- **Sumber**:
☆ ☆ ☆

Hari kamis kemarin ketika sedang asyik-asyiknya terlelap dalam mimpi siang yang tidak begitu jelas, aku dikagetkan oleh suara getar handphone 2610-ku. Kulihat sebuah nada panggilan dari seorang yang beberapa hari ini aku tunggu, Ust Wiranto. Dalam sepekan ini aku memang berharap untuk dapat erkomunikasi dengan belaiu meski hanya melalui sms, namun pada hari kamis itu beliau menelponku. Segera kuangkat dan memang dengan jelas itu adalah suara beliau.
Beliau menanyakn apa yang sedang kukerjakan sambil teredengar tawa beliau yang khas ditelingaku. Aku jawab bahwa aku sedang tidur-tiduran di kamar kost siang itu. Dan memang cuaca pada siang itu tidak terlalu bersahabat, angin seakan malas untuk bertiup meski sang mentari dengan gagahnya menyinarkan cahayanya yang panas. Beliau menanyakan padaku apakah aku sudah makan siang atau belum. Segera kuketahui arah pembicaraan selanjutnya. Ya, beliau memang lebih senang ketika bertemu denganku untuk berbicara tentang makanan dan beraneka ragam kuliner yang ada. Hatta ketika aku mengajak teman-teman Liqo’ku untuk bersilaturrahmi ke rumah beliau, hal pertama yang beliau sampaikan kepada kami adalah andai kami datang lebih awal tentunya kami akan diajak untuk mencicipi warung langganan beliau yang berada di dekat rumah beliau di wilayah Sumber, Banjarsari.

☆ ☆ ☆

- **Data yang Diberikan**:
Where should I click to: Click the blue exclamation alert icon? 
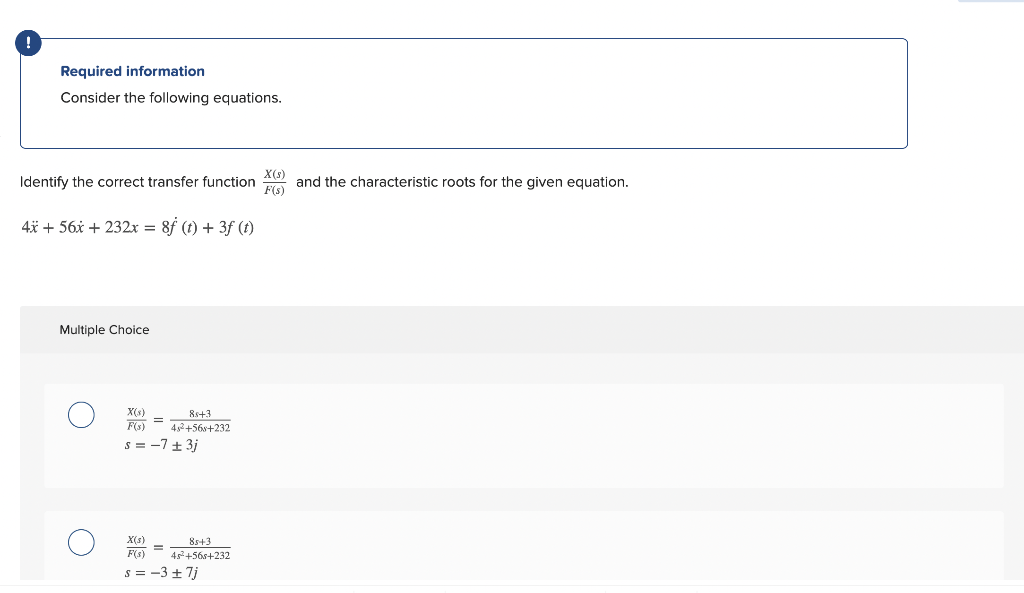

☆ ☆ ☆

- **Tugas**: Kembalikan salinan persis bagian teks sumber, mulai dari kata-kata yang memuat "Hari kamis kemarin" dan berhenti setelah "adalah suara beliau.". Data ini merupakan bahan tersendiri yang terpisah dari teks sumber.

- **Jawaban Benar**:
Hari kamis kemarin ketika sedang asyik-asyiknya terlelap dalam mimpi siang yang tidak begitu jelas, aku dikagetkan oleh suara getar handphone 2610-ku. Kulihat sebuah nada panggilan dari seorang yang beberapa hari ini aku tunggu, Ust Wiranto. Dalam sepekan ini aku memang berharap untuk dapat erkomunikasi dengan belaiu meski hanya melalui sms, namun pada hari kamis itu beliau menelponku. Segera kuangkat dan memang dengan jelas itu adalah suara beliau.